Вот так однажды рухнула наша империя, подточенная работой подземных вод. Сердце тогда разрывалось от боли — для кого-то империя, а для нас — Отечество и земля наших прадедов и отцов. Только заранее была обречена на крушение эта бесчеловечная, безбожная власть, ибо всё, построенное без Бога, однажды рухнет.
Впрочем, о Боге мало кто думал — искали виноватых. Иные люди слепли от ненависти, изобретая свой «образ врага». А только на Востоке говорят: ненависть — это выстрел в собственное сердце. Ненависть неразборчива по своей природе, и ей всё равно, на кого опорожнить злобу. Здесь только вначале обвиняют инородцев, а потом узбеки убивают узбеков, как это было во время кровавой бойни в Андижане в 2005 году. И точно так же русские стреляли в русских у горящего Белого дома в 1993 году.
Слава Богу, что жизнь постепенно налаживается, и наступает некоторое отрезвление. Отрезвляла прежде всего беда, и почему-то запомнилось, как возмущались некогда люди у пустых прилавков ташкентского гастронома. Толпа уже угрожающе вскипала гневом, когда продавщица сказала грозно:
— Кто кричал «истикол» («независимость»)? Вот и ешьте истикол!
А ещё помню, как мы сидели за дастарханом в доме дедушки Хабибулло, и его сын Юсуф умолял меня повлиять на старика, чтобы тот не ходил на митинги в надежде защитить «дустлик», то есть дружбу народов.
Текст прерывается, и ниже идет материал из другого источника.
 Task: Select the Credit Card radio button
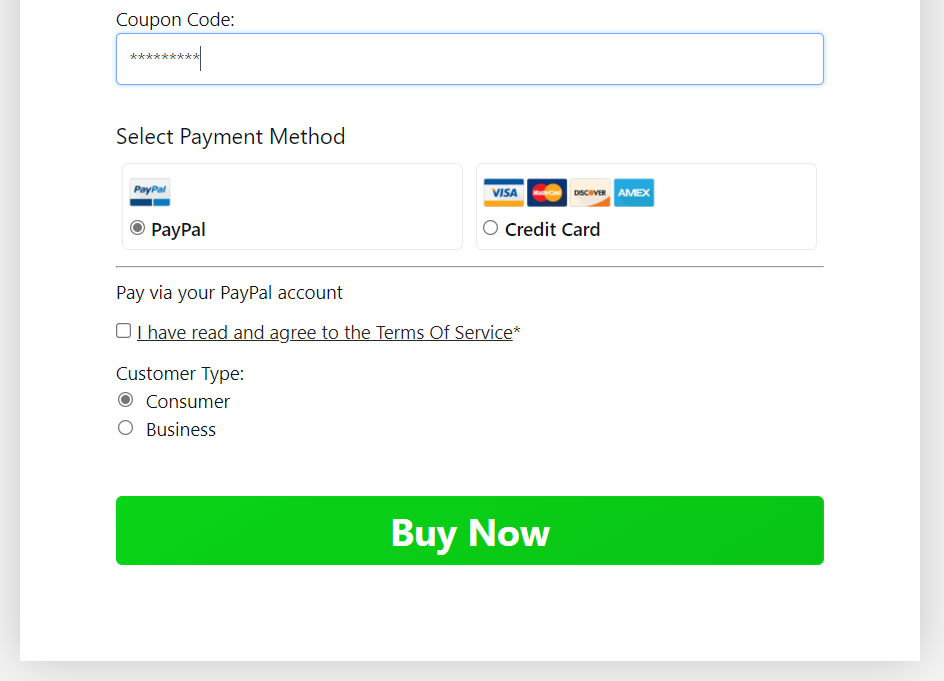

— Ота, пойми, — убеждал он отца, — все нормальные люди относятся к русским нормально. Это политики тащат нас в грязь!
Отец и сын спорили. Внук, не вникая в политические дрязги, невозмутимо щёлкал клавишами компьютера. А телевизор вещал: «Сегодня состоялось открытие новой чайханы на триста посадочных мест».
Тут мы с дедушкой Хабибулло разом поперхнулись чаем, ошеломлённо глядя в телевизор: официанты в псевдонациональной униформе. И оформление, рассчитанное на интуристов, в помпезном стиле «а-ля Восток». Только это уже не чайхана, а «Макдоналдс» и конвейер общепита. Разве такой была наша чайхана под чинарами, где душа отдыхала от суеты? Здесь неважно, кто директор фабрики, а кто сторож на ней. И неспешно беседуют старики, а кто-то, бывает, прочтёт стихи. Говорят, что учёный-математик Омар Хайям писал свои стихи для друзей из чайханы. Им были бы непонятны его математические выкладки, а чайхана — это некое единение людей и отрешение от суеты перед вечностью.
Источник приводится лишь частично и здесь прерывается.